The position of Borough Mayor has been "treated disrespectfully" since Harrogate council moved to its new headquarters at St Luke's Mount, a councillor has claimed.
The comment came as members of the general purpose committee discussed a proposal to convert the council's Minster Room, which is currently used as a large meeting room, into a Mayor’s Parlour on a permanent basis.
Unlike the council's former Crescent Gardens headquarters, the new civic centre doesn't have a room specifically designated for the Mayor's use.
Former Harrogate Mayor, Coun Nick Brown, said without a permanent Mayor's Parlour at the new headquarters "there is nowhere suitable you can take important guests".
Ripon Independent Coun Pauline McHardy agreed with him.
“Since we moved down here, (the position of) Mayor has been treated disrespectfully,” she said.
“I just think it's terrible the Mayor of Harrogate does not have a room in this building.”
When the prospect of booking the room in advance for mayoral events was raised in place of converting it permanently, Coun Brown said it wouldn't be practical.
“This isn't something that is going to be booked weeks in advance...it could be spur of the moment, which happened frequently with me,” he said.
Coun Tim Myatt said that taking the room away from wider use "would be a big loss to the council" and proposed more work be done on the proposal.
A report is now set to be done on the prospect of changing room's use, to be presented to council at a later date.
The issue was part of a mixed-bag of changes proposed for the Mayoral Handbook, a document which is intended for use as an in-depth guide providing guidance, protocols and practice on the role of Mayor.
Councillors also voted in favour of dumping a proposal to reinstate a £2.5k budget for "twinning arrangements"; the funds would have been used to offer invitations to delegates of the the borough's partner towns.

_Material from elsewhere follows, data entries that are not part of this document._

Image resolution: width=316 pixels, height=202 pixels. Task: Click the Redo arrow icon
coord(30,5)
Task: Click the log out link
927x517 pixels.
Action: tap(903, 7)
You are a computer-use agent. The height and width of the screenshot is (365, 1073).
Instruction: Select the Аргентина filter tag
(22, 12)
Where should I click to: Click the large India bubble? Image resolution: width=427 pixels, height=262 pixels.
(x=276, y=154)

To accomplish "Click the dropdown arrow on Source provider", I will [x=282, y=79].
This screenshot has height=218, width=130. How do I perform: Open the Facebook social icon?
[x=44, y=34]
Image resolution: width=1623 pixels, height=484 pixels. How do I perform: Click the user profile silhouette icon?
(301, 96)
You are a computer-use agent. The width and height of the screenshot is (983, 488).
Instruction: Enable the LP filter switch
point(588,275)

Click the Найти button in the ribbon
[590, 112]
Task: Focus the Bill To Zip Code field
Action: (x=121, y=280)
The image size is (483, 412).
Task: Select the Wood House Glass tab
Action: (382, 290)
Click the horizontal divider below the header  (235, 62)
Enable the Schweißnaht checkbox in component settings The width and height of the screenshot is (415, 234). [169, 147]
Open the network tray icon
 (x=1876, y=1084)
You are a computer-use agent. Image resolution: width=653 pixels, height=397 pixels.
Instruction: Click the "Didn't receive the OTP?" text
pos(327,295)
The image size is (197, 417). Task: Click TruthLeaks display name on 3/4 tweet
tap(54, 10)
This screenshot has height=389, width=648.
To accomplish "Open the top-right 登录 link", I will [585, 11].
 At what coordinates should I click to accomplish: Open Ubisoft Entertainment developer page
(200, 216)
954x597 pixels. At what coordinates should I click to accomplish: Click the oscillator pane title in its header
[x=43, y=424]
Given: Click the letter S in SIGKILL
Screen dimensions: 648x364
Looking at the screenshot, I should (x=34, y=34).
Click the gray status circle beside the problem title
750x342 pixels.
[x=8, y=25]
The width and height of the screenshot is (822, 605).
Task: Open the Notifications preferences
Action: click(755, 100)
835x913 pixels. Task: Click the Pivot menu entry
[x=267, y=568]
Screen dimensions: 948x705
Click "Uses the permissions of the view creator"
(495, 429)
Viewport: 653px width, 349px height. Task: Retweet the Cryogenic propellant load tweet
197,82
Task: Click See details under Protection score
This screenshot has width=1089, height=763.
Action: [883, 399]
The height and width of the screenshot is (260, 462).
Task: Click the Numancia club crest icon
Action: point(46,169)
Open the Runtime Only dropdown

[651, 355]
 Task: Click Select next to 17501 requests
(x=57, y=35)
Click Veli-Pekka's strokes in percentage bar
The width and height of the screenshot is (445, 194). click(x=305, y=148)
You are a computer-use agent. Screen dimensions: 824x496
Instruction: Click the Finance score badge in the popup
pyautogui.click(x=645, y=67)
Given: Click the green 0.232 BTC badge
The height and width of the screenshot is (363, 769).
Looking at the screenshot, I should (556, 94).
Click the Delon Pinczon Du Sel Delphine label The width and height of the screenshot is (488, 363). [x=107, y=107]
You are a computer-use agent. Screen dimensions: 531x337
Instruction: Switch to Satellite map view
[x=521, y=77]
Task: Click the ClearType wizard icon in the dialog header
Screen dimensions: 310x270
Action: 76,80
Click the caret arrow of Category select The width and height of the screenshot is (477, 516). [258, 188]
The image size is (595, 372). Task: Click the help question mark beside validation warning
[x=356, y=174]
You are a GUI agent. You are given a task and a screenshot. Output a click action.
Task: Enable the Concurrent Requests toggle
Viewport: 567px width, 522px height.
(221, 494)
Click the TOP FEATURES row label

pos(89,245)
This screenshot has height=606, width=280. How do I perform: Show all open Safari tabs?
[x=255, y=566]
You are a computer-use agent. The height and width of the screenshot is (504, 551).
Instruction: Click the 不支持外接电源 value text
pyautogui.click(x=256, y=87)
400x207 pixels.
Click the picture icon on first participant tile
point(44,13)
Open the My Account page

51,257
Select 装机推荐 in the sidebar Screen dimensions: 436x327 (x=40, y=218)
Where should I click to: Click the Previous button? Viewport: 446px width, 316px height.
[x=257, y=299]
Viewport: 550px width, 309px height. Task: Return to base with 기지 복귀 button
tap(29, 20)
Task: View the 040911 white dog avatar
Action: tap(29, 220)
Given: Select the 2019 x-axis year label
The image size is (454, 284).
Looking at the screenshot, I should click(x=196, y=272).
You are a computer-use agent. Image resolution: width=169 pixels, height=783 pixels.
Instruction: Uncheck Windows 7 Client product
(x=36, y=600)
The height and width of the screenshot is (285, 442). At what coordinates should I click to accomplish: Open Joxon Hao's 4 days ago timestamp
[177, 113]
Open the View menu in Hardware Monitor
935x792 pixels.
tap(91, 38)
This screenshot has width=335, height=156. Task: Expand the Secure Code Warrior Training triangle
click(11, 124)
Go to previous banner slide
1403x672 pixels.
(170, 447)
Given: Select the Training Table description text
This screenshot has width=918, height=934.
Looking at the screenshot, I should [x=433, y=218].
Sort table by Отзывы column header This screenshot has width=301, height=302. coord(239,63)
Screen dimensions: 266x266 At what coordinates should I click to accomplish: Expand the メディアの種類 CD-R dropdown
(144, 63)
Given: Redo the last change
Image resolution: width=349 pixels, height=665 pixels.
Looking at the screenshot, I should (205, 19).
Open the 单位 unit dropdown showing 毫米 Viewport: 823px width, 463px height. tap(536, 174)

Coun Brown, speaking in favour of reinstating the budget, said "it's a poor show" to be able to accept invites from partner towns, but not be able to reciprocate.
"It's not my style of doing business quite frankly,” he said.
Coun Myatt responded that he was "very hesitant to add anything to the Mayoral budget at a time when we're having to say no to our residents about certain things such as extra bins".
Councillors also ditched a proposal for a "Mayor's cadet" after it was revealed that the role wouldn't be limited to one young person from a local cadet group, but could potentially include cadets from multiple groups across the district.
“This could turn into a minefield...we could end up with a dozen Mayor's cadets,” Coun Christine Willoughby said.
Coun McHardy agreed.
“We’re opening up a can of worms and I think our staff have enough to do...We've managed all these years without a cadet and I struggle to see what the benefit would be," she said.